* Source data:
/---
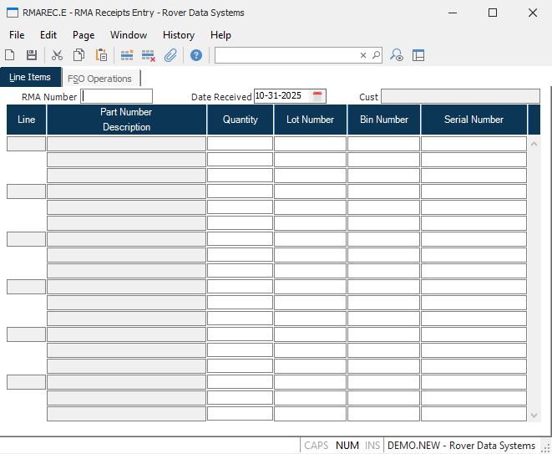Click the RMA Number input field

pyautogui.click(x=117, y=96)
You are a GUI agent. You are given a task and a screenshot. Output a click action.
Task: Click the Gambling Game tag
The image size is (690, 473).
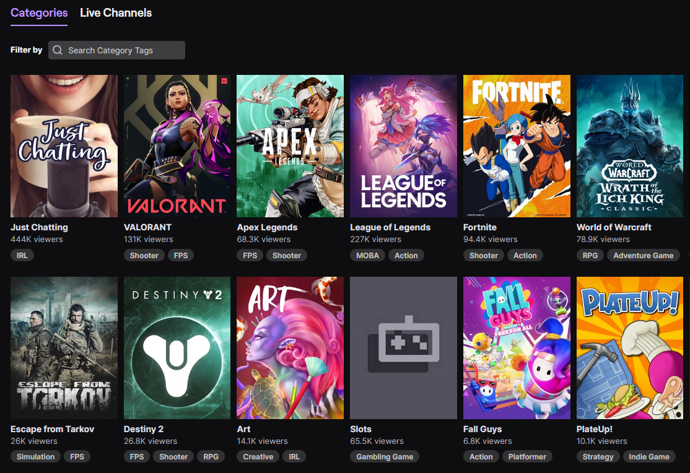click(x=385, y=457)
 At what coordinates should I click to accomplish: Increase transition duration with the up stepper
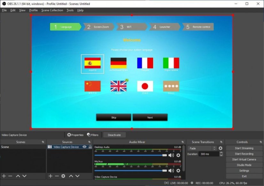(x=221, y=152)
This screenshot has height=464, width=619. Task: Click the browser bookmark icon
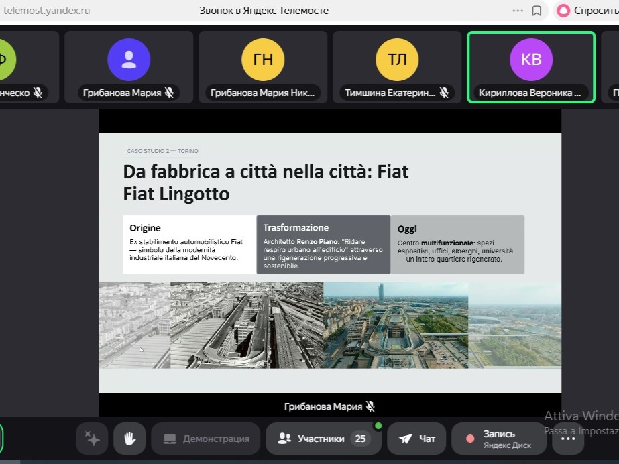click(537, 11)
\---
* The task: Leaving the pictures out, set down exactly the lines from the one with "At what coordinates" through the end of the records.

* Your solution:
 At what coordinates should I click to accomplish: Increase transition duration with the up stepper
(x=221, y=152)
This screenshot has height=464, width=619. Task: Click the browser bookmark icon
click(537, 11)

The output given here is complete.